> Problem:
Which lines run from the one containing "Task: Open LINE app on taskbar" to the end of the listing? Copy them out exactly, leaving out the rest.

Segment Start: Data

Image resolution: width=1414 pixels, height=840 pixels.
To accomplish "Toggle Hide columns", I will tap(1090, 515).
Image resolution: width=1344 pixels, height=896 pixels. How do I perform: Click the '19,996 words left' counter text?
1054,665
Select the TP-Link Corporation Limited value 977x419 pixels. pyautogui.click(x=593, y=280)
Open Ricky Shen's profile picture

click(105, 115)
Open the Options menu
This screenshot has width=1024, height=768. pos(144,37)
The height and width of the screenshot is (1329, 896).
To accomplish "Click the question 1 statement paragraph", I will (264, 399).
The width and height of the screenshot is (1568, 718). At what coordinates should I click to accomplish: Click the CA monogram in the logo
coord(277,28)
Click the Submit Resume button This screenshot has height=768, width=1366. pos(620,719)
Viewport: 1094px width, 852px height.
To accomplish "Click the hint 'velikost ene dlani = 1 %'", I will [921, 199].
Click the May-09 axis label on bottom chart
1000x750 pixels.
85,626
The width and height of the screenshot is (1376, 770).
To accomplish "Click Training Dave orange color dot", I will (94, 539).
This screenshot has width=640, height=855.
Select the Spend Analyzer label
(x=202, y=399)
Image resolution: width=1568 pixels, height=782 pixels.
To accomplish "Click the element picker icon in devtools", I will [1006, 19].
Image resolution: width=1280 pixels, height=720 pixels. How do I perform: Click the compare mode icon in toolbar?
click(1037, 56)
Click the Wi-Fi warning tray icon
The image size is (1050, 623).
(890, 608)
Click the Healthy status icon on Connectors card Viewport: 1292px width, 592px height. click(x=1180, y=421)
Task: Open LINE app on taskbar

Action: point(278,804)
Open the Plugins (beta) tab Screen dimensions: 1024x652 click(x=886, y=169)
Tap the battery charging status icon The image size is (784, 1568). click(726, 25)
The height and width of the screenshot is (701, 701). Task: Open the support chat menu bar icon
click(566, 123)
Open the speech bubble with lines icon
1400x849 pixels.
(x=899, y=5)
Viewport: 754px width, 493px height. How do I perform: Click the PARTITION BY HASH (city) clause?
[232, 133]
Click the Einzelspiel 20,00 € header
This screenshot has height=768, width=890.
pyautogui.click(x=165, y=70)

Segment End: Data

> Answer to this problem:
Task: Open LINE app on taskbar

Action: point(278,804)
Open the Plugins (beta) tab Screen dimensions: 1024x652 click(x=886, y=169)
Tap the battery charging status icon The image size is (784, 1568). click(726, 25)
The height and width of the screenshot is (701, 701). Task: Open the support chat menu bar icon
click(566, 123)
Open the speech bubble with lines icon
1400x849 pixels.
(x=899, y=5)
Viewport: 754px width, 493px height. How do I perform: Click the PARTITION BY HASH (city) clause?
[232, 133]
Click the Einzelspiel 20,00 € header
This screenshot has height=768, width=890.
pyautogui.click(x=165, y=70)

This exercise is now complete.